▶ _Saved entries_

■ ■ ■ ■ ■ ■ ■

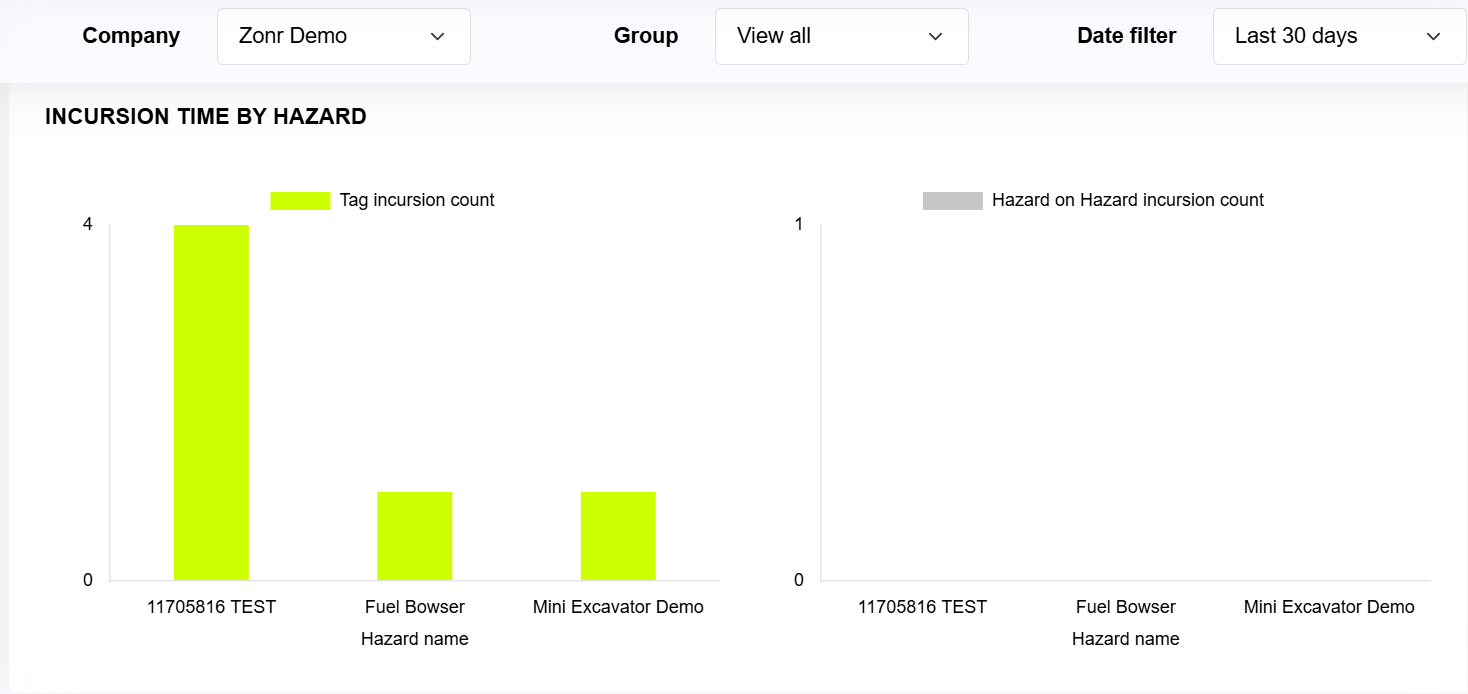Click the gray Hazard on Hazard legend swatch
1468x694 pixels.
(x=952, y=200)
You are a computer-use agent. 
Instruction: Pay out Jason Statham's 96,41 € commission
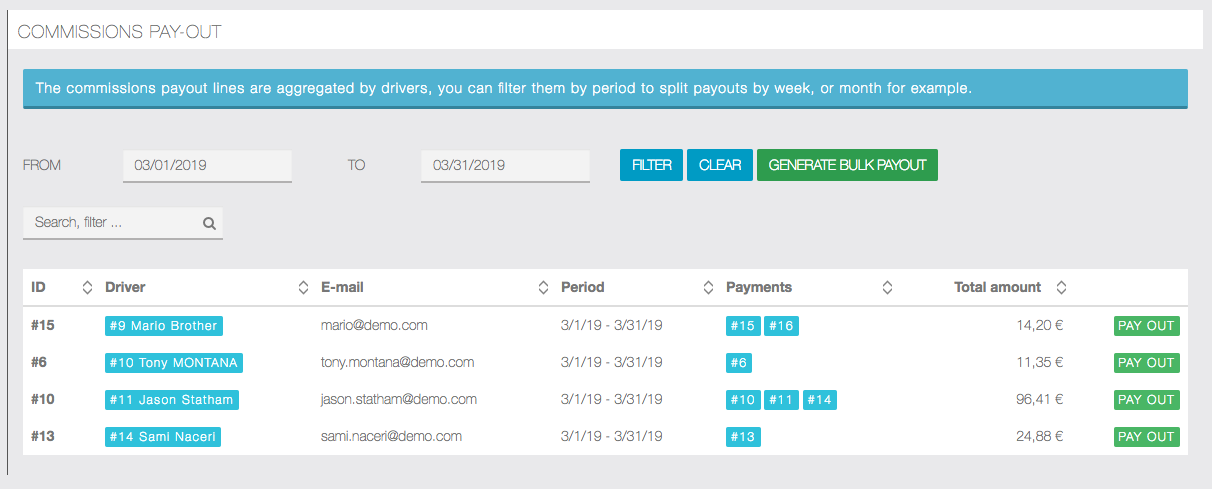(x=1146, y=400)
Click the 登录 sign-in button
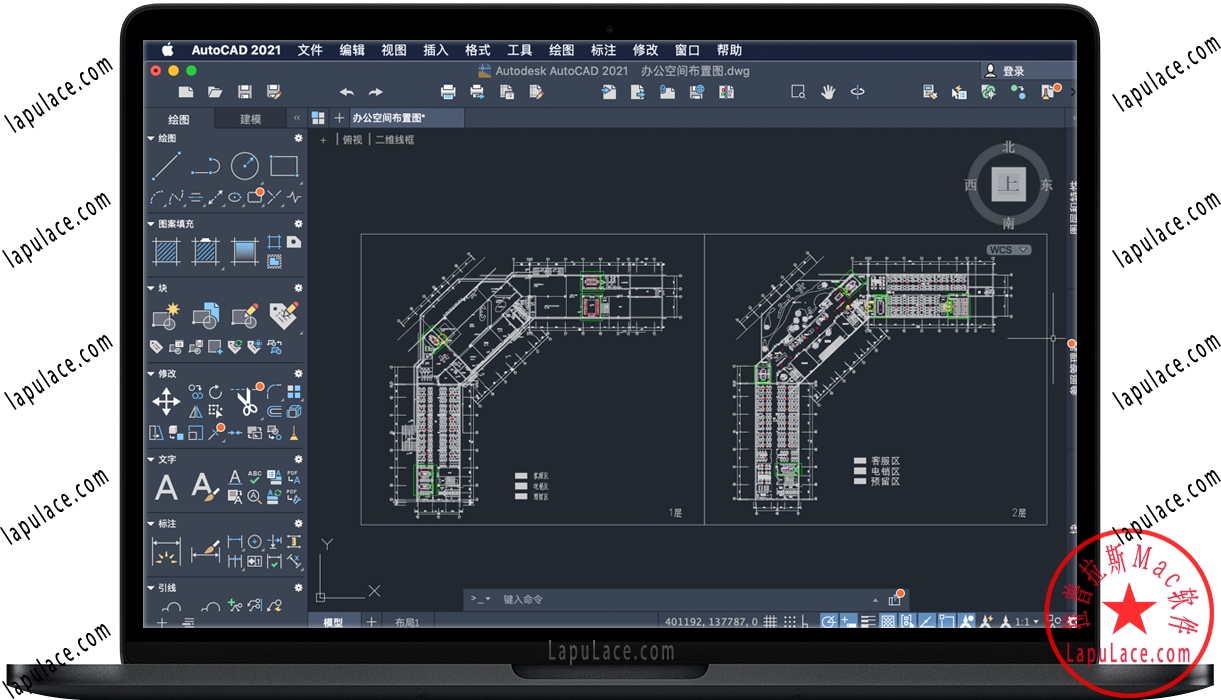Viewport: 1221px width, 700px height. (1012, 71)
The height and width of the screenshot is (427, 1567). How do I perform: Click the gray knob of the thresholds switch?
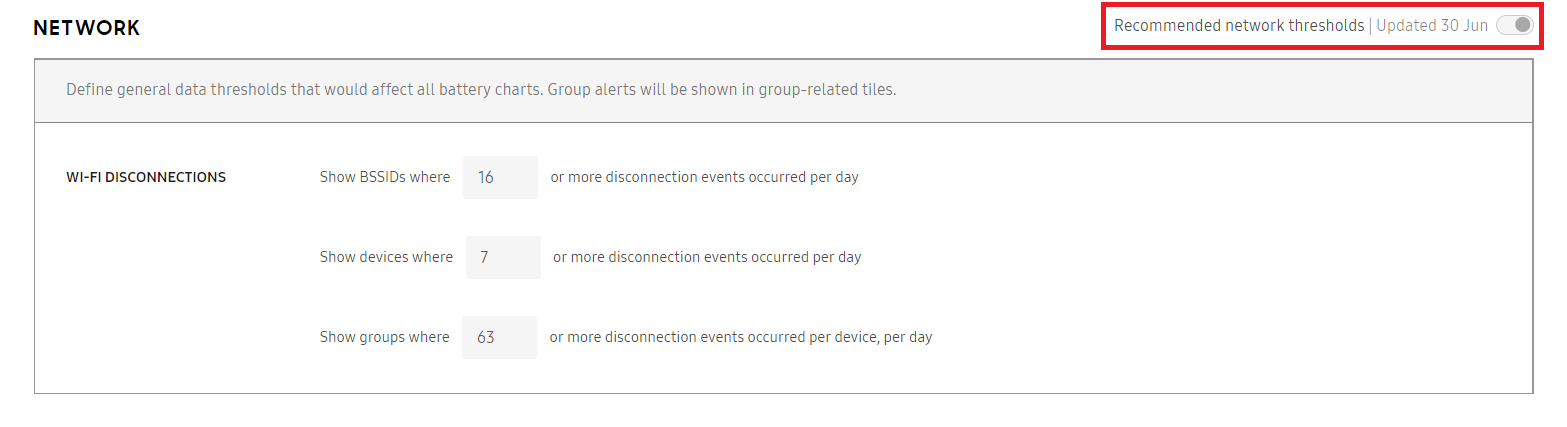click(x=1523, y=26)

■ ■ ■ ■ ■ ■ ■

▶ _Assignment_
There should be an exact restatement of the lines from the line with "You are a computer-use agent." through the last line of the entries above, and no pictures in it.

▶ _Reply_
You are a computer-use agent. 
Instruction: Pay out Jason Statham's 96,41 € commission
(x=1146, y=400)
Click the 登录 sign-in button
Viewport: 1221px width, 700px height. (1012, 71)
The height and width of the screenshot is (427, 1567). How do I perform: Click the gray knob of the thresholds switch?
click(x=1523, y=26)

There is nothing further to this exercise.